WHAT THE TASK ASKS -
Output exactly the lines below, starting with the line that has "Open Tower of Adversity [With Signatures] tab" and going on through the line that has "This screenshot has height=527, width=800.", both included, and no other lines.

SOURCE MATERIAL -
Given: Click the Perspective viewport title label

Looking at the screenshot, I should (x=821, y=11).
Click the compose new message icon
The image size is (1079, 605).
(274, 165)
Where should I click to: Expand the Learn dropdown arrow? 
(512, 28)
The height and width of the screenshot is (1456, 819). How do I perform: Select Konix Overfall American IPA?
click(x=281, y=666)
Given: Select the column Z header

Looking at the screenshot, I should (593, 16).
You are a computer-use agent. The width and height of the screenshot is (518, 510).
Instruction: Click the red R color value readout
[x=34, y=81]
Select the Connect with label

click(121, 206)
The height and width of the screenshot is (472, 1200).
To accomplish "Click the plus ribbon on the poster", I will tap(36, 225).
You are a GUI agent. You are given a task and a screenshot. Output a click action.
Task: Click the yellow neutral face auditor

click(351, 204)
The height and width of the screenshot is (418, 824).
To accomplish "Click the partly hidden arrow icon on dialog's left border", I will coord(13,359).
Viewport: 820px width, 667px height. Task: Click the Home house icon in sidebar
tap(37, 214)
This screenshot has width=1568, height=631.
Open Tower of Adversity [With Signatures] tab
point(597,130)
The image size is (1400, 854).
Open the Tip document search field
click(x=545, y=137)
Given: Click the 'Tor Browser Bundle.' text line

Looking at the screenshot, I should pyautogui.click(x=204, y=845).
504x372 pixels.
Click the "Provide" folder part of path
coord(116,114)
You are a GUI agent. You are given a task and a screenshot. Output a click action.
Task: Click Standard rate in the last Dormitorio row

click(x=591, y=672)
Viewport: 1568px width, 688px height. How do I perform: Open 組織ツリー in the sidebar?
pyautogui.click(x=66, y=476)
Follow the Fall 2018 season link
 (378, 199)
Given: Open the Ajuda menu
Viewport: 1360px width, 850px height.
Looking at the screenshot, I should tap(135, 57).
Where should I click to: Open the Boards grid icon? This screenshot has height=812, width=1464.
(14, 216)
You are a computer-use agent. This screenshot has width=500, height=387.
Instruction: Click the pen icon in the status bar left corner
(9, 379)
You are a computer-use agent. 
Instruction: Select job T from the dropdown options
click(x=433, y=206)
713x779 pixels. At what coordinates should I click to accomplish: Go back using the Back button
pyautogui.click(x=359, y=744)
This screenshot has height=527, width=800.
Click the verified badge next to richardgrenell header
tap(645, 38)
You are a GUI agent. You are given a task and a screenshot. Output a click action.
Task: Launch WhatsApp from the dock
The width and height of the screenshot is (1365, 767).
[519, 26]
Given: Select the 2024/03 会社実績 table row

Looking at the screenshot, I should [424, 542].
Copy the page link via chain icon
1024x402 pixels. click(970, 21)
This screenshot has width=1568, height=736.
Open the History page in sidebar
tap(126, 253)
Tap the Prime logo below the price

ANSWER SPACE -
Open Tower of Adversity [With Signatures] tab
point(597,130)
The image size is (1400, 854).
Open the Tip document search field
click(x=545, y=137)
Given: Click the 'Tor Browser Bundle.' text line

Looking at the screenshot, I should pyautogui.click(x=204, y=845).
504x372 pixels.
Click the "Provide" folder part of path
coord(116,114)
You are a GUI agent. You are given a task and a screenshot. Output a click action.
Task: Click Standard rate in the last Dormitorio row

click(x=591, y=672)
Viewport: 1568px width, 688px height. How do I perform: Open 組織ツリー in the sidebar?
pyautogui.click(x=66, y=476)
Follow the Fall 2018 season link
 (378, 199)
Given: Open the Ajuda menu
Viewport: 1360px width, 850px height.
Looking at the screenshot, I should tap(135, 57).
Where should I click to: Open the Boards grid icon? This screenshot has height=812, width=1464.
(14, 216)
You are a computer-use agent. This screenshot has width=500, height=387.
Instruction: Click the pen icon in the status bar left corner
(9, 379)
You are a computer-use agent. 
Instruction: Select job T from the dropdown options
click(x=433, y=206)
713x779 pixels. At what coordinates should I click to accomplish: Go back using the Back button
pyautogui.click(x=359, y=744)
This screenshot has height=527, width=800.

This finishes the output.